Malgré cette interdiction de principe, le débat sur la légitimité d’une parenté posthume a été relancé en France suite à une décision du Conseil d’État. En effet, le 31 mai 2016, les juges ont permis à une veuve espagnole d’exporter les gamètes de son mari décédé d’un cancer vers un établissement de santé espagnol qui peut pratiquer des opérations de procréation médicalement assistée post mortem, cette technique médicale étant autorisée en Espagne.

Si certains ont pu voir dans cette décision une première fissure dans le refus du droit français de pratiquer la procréation post mortem, il convient néanmoins de relativiser la portée de celle-ci. Tout d’abord, il s’agit simplement d’une action en référé et le Conseil d’État n’a pas estimé que les textes du Code de la santé publique étaient contraires à la Convention européenne des droits de l’homme. Il a uniquement basé sa décision, en tant que juge des référés, sur l’ingérence éventuellement disproportionnée dans les droits garantis par la Convention. En outre, il est certain que le défunt avait expressément consenti à une insémination post mortem, y compris en Espagne, le couple ayant pour projet d’avoir un enfant et l’homme, risquant de devenir stérile suite à un traitement médical, ayant fait conserver ses gamètes. Enfin, le Conseil d’État note l’absence de toute intention frauduleuse et, compte tenu de l’urgence, l’exportation a pu être autorisée.

Il convient également de noter que peu de temps après, le 12 octobre 2016, le tribunal administratif de Rennes a reconnu pour la première fois à une requérante française le droit d’exporter vers l’étranger les gamètes de son mari décédé. Cet arrêt semble donc confirmer la position du Conseil d’État, et même aller plus loin, la requérante était française en l’espèce.

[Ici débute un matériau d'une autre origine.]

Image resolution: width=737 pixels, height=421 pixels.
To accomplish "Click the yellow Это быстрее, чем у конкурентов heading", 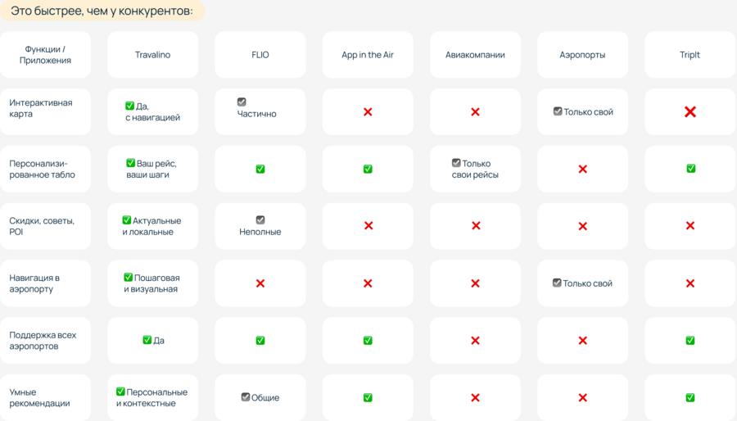I will click(x=102, y=11).
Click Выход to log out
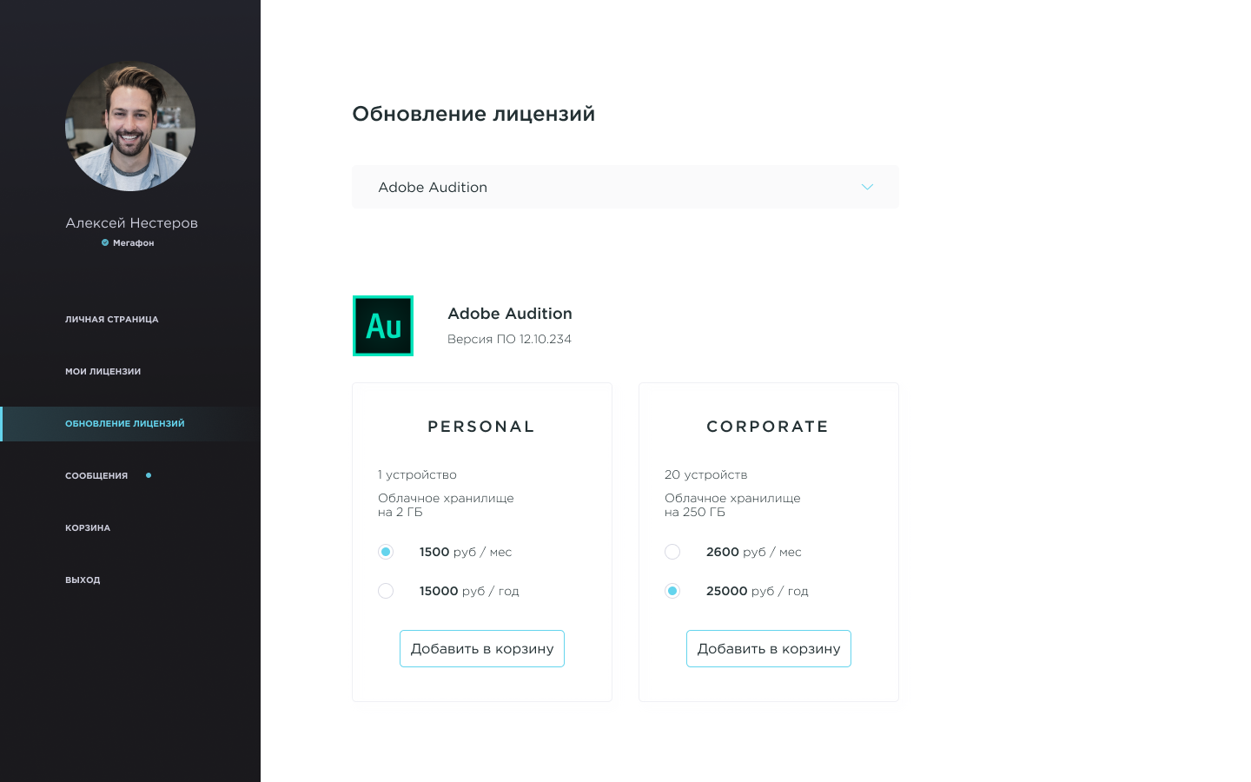Image resolution: width=1251 pixels, height=782 pixels. [83, 580]
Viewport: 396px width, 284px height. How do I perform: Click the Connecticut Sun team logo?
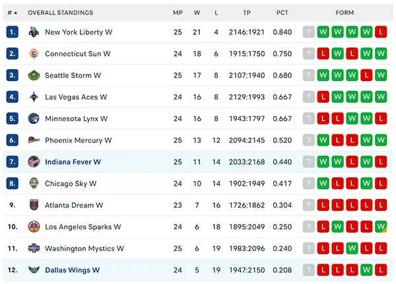(34, 54)
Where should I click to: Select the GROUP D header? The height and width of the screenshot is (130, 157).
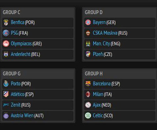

Si la procréation post mortem reste donc par principe interdite en France, la question du « bébé souvenir » crée la polémique sur le plan moral. Dès lors, faut-il considérer, comme le prix Nobel de physique Dennis Gabor, que « tout ce qui est techniquement faisable doit être réalisé, que cette réalisation soit jugée moralement bonne ou condamnable » ? La question reste en suspend. Néanmoins, si la procréation post mortem vient à être autorisée en France, le régime juridique applicable devra sans nul doute poser certaines exigences strictes, notamment se fonder sur la volonté expresse des personnes décédées, qui devra être constatée par écrit et réalisée dans un délai déterminé à compte de la mort du partenaire, et ce afin d’éviter certaines dérives. Pour l’instant en tout cas, le juge français se contente « d’exporter le problème » vers des pays où cette pratique est autorisée.